▶ **Assignment**
Whichever lines include the word "toolbar", copy them as they appear in the data.

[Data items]
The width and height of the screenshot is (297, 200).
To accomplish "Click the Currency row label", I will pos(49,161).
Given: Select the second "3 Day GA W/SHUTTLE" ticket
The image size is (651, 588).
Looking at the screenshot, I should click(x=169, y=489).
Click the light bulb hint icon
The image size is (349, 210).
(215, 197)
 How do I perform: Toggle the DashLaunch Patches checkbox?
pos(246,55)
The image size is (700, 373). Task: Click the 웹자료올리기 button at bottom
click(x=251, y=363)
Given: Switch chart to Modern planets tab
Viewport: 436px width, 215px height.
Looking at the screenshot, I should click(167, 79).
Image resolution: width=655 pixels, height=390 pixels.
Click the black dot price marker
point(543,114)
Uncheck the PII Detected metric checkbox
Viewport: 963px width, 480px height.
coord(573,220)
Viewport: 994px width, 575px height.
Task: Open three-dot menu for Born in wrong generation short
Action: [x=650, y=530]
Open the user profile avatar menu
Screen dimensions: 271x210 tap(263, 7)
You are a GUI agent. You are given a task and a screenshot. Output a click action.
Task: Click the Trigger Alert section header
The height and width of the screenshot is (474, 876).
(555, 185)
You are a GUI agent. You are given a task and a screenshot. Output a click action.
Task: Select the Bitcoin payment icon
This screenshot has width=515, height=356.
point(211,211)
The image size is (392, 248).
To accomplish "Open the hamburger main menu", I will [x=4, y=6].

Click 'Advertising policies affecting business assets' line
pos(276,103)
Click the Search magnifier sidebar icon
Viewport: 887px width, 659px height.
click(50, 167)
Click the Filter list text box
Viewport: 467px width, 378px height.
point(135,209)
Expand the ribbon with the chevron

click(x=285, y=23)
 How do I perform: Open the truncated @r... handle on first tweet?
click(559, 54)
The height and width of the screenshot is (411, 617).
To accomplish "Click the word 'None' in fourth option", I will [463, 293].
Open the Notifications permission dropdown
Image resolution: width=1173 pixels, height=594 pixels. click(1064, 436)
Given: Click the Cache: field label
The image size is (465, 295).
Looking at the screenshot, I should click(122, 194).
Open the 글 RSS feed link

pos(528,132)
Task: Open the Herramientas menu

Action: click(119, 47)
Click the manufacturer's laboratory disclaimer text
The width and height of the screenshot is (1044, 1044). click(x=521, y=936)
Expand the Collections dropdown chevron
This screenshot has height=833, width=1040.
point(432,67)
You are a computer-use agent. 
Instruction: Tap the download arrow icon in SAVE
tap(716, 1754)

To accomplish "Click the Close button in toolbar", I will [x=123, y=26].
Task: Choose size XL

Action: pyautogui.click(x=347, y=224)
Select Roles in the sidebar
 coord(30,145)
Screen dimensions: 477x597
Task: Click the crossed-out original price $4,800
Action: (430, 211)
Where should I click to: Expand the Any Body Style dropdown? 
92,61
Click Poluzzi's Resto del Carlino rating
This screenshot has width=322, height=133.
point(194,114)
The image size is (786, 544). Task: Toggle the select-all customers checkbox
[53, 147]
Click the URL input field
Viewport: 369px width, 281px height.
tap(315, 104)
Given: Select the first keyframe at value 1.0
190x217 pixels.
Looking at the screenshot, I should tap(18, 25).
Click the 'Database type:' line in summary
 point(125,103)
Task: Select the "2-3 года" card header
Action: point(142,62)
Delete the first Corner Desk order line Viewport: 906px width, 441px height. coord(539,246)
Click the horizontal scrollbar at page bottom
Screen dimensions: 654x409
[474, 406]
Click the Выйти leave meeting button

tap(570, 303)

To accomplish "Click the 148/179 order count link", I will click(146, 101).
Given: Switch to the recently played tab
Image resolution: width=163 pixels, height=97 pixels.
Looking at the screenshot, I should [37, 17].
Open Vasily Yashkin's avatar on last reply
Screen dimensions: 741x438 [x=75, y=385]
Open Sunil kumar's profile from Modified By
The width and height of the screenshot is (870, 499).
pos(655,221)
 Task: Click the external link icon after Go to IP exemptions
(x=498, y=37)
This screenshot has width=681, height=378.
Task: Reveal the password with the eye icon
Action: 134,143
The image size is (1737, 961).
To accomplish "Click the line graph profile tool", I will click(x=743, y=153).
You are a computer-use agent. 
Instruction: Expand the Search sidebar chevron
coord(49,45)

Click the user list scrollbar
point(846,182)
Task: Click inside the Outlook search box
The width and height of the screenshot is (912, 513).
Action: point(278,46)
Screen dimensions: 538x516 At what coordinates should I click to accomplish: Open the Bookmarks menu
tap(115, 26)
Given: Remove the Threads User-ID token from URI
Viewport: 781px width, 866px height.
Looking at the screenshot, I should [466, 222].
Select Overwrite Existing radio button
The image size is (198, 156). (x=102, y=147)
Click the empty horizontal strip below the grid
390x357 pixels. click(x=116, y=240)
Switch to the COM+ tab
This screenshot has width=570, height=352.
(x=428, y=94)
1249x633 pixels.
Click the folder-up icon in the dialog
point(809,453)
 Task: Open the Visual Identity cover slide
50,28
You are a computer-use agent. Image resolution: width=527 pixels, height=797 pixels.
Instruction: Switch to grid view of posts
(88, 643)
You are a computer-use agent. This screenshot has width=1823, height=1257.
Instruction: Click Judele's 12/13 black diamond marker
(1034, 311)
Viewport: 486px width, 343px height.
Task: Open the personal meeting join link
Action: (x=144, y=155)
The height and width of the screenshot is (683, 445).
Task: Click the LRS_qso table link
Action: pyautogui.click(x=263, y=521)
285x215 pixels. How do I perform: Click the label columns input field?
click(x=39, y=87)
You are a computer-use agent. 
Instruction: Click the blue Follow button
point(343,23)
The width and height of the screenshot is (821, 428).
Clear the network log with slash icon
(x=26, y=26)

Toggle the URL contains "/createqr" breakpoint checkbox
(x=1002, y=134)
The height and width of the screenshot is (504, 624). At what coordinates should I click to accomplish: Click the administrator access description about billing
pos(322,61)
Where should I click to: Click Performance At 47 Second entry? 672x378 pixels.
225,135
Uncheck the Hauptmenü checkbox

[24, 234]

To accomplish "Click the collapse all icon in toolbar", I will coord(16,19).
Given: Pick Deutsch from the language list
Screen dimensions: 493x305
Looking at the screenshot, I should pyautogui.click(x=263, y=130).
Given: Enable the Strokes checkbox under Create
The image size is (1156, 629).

▶ **Result**
To accomplish "Click the Close button in toolbar", I will [x=123, y=26].
To accomplish "Click the collapse all icon in toolbar", I will coord(16,19).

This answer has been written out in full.